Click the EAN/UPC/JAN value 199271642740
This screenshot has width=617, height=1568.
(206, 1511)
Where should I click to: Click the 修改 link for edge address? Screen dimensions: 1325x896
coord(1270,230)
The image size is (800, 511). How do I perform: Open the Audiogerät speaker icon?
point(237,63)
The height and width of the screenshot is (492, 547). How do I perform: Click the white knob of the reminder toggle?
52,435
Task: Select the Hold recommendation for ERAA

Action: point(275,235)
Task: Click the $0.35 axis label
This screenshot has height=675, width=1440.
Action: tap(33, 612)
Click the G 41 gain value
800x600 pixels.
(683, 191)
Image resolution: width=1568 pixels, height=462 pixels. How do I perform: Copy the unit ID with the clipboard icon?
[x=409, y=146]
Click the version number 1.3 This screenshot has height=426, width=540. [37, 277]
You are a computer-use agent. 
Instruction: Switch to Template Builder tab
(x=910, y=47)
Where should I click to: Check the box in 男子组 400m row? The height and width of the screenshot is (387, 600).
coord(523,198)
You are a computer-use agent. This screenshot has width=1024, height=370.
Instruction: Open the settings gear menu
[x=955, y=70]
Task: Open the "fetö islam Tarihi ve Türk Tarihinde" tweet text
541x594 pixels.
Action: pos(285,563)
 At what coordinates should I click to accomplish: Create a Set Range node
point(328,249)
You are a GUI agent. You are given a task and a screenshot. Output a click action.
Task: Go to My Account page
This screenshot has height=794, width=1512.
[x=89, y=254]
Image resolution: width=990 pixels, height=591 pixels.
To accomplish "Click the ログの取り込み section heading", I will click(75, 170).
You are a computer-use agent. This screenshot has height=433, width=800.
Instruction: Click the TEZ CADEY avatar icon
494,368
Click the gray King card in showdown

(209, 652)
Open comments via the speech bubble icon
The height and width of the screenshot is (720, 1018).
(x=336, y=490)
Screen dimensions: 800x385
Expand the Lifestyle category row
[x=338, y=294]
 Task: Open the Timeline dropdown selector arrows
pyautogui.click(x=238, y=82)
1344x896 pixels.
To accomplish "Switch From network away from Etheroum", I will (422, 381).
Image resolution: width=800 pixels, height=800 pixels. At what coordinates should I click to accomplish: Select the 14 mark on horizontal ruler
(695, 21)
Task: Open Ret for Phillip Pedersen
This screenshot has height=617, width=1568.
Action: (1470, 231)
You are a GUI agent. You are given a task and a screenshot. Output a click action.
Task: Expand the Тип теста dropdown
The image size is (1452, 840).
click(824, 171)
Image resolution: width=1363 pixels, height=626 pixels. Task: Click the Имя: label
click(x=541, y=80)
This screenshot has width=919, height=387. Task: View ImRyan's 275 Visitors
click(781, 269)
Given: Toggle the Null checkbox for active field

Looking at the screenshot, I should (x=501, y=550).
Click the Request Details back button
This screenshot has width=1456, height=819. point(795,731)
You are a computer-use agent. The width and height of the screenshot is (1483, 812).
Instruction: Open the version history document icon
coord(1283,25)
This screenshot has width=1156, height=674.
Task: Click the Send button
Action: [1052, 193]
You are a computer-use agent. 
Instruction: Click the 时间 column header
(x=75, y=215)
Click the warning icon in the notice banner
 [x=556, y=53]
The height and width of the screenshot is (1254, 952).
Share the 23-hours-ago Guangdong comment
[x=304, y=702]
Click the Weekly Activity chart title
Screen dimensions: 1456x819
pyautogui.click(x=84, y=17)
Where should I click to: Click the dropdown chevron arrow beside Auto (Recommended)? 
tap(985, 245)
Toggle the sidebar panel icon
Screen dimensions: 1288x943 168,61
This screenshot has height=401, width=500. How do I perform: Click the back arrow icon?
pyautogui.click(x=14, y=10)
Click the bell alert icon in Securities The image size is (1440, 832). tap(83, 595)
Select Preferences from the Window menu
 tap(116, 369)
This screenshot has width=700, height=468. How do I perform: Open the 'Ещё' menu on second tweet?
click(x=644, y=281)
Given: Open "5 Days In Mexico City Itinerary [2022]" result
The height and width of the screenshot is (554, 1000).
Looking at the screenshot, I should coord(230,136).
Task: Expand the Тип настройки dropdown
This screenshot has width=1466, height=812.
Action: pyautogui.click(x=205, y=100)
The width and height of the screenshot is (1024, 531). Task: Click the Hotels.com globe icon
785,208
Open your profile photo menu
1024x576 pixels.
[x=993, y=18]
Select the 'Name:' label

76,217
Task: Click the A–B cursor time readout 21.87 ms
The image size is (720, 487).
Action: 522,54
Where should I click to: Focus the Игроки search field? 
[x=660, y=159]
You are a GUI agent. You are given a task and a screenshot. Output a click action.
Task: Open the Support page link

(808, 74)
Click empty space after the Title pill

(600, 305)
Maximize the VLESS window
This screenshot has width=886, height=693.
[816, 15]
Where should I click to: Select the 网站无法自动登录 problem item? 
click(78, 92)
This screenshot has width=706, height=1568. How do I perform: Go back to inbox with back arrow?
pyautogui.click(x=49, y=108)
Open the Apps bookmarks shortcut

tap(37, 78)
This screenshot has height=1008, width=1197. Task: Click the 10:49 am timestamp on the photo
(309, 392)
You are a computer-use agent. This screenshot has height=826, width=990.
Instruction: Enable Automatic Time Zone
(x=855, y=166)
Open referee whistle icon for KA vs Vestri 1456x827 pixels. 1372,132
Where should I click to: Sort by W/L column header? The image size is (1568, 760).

*YOUR TASK*: Reproduce the entire listing above exactly, leaving nothing out.

*FINISHED EXERCISE*:
Click the EAN/UPC/JAN value 199271642740
This screenshot has width=617, height=1568.
(206, 1511)
Where should I click to: Click the 修改 link for edge address? Screen dimensions: 1325x896
coord(1270,230)
The image size is (800, 511). How do I perform: Open the Audiogerät speaker icon?
point(237,63)
The height and width of the screenshot is (492, 547). How do I perform: Click the white knob of the reminder toggle?
52,435
Task: Select the Hold recommendation for ERAA

Action: point(275,235)
Task: Click the $0.35 axis label
This screenshot has height=675, width=1440.
Action: tap(33, 612)
Click the G 41 gain value
800x600 pixels.
(683, 191)
Image resolution: width=1568 pixels, height=462 pixels. How do I perform: Copy the unit ID with the clipboard icon?
[x=409, y=146]
Click the version number 1.3 This screenshot has height=426, width=540. [37, 277]
You are a computer-use agent. 
Instruction: Switch to Template Builder tab
(x=910, y=47)
Where should I click to: Check the box in 男子组 400m row? The height and width of the screenshot is (387, 600).
coord(523,198)
You are a computer-use agent. This screenshot has width=1024, height=370.
Instruction: Open the settings gear menu
[x=955, y=70]
Task: Open the "fetö islam Tarihi ve Türk Tarihinde" tweet text
541x594 pixels.
Action: pos(285,563)
 At what coordinates should I click to accomplish: Create a Set Range node
point(328,249)
You are a GUI agent. You are given a task and a screenshot. Output a click action.
Task: Go to My Account page
This screenshot has height=794, width=1512.
[x=89, y=254]
Image resolution: width=990 pixels, height=591 pixels.
To accomplish "Click the ログの取り込み section heading", I will click(75, 170).
You are a computer-use agent. This screenshot has height=433, width=800.
Instruction: Click the TEZ CADEY avatar icon
494,368
Click the gray King card in showdown

(209, 652)
Open comments via the speech bubble icon
The height and width of the screenshot is (720, 1018).
(x=336, y=490)
Screen dimensions: 800x385
Expand the Lifestyle category row
[x=338, y=294]
 Task: Open the Timeline dropdown selector arrows
pyautogui.click(x=238, y=82)
1344x896 pixels.
To accomplish "Switch From network away from Etheroum", I will (422, 381).
Image resolution: width=800 pixels, height=800 pixels. At what coordinates should I click to accomplish: Select the 14 mark on horizontal ruler
(695, 21)
Task: Open Ret for Phillip Pedersen
This screenshot has height=617, width=1568.
Action: (1470, 231)
You are a GUI agent. You are given a task and a screenshot. Output a click action.
Task: Expand the Тип теста dropdown
The image size is (1452, 840).
click(824, 171)
Image resolution: width=1363 pixels, height=626 pixels. Task: Click the Имя: label
click(x=541, y=80)
This screenshot has width=919, height=387. Task: View ImRyan's 275 Visitors
click(781, 269)
Given: Toggle the Null checkbox for active field

Looking at the screenshot, I should (x=501, y=550).
Click the Request Details back button
This screenshot has width=1456, height=819. point(795,731)
You are a computer-use agent. The width and height of the screenshot is (1483, 812).
Instruction: Open the version history document icon
coord(1283,25)
This screenshot has width=1156, height=674.
Task: Click the Send button
Action: [1052, 193]
You are a computer-use agent. 
Instruction: Click the 时间 column header
(x=75, y=215)
Click the warning icon in the notice banner
 [x=556, y=53]
The height and width of the screenshot is (1254, 952).
Share the 23-hours-ago Guangdong comment
[x=304, y=702]
Click the Weekly Activity chart title
Screen dimensions: 1456x819
pyautogui.click(x=84, y=17)
Where should I click to: Click the dropdown chevron arrow beside Auto (Recommended)? 
tap(985, 245)
Toggle the sidebar panel icon
Screen dimensions: 1288x943 168,61
This screenshot has height=401, width=500. How do I perform: Click the back arrow icon?
pyautogui.click(x=14, y=10)
Click the bell alert icon in Securities The image size is (1440, 832). tap(83, 595)
Select Preferences from the Window menu
 tap(116, 369)
This screenshot has width=700, height=468. How do I perform: Open the 'Ещё' menu on second tweet?
click(x=644, y=281)
Given: Open "5 Days In Mexico City Itinerary [2022]" result
The height and width of the screenshot is (554, 1000).
Looking at the screenshot, I should coord(230,136).
Task: Expand the Тип настройки dropdown
This screenshot has width=1466, height=812.
Action: pyautogui.click(x=205, y=100)
The width and height of the screenshot is (1024, 531). Task: Click the Hotels.com globe icon
785,208
Open your profile photo menu
1024x576 pixels.
[x=993, y=18]
Select the 'Name:' label

76,217
Task: Click the A–B cursor time readout 21.87 ms
The image size is (720, 487).
Action: 522,54
Where should I click to: Focus the Игроки search field? 
[x=660, y=159]
You are a GUI agent. You are given a task and a screenshot. Output a click action.
Task: Open the Support page link

(808, 74)
Click empty space after the Title pill

(600, 305)
Maximize the VLESS window
This screenshot has width=886, height=693.
[816, 15]
Where should I click to: Select the 网站无法自动登录 problem item? 
click(78, 92)
This screenshot has width=706, height=1568. How do I perform: Go back to inbox with back arrow?
pyautogui.click(x=49, y=108)
Open the Apps bookmarks shortcut

tap(37, 78)
This screenshot has height=1008, width=1197. Task: Click the 10:49 am timestamp on the photo
(309, 392)
You are a computer-use agent. This screenshot has height=826, width=990.
Instruction: Enable Automatic Time Zone
(x=855, y=166)
Open referee whistle icon for KA vs Vestri 1456x827 pixels. 1372,132
Where should I click to: Sort by W/L column header? The image size is (1568, 760).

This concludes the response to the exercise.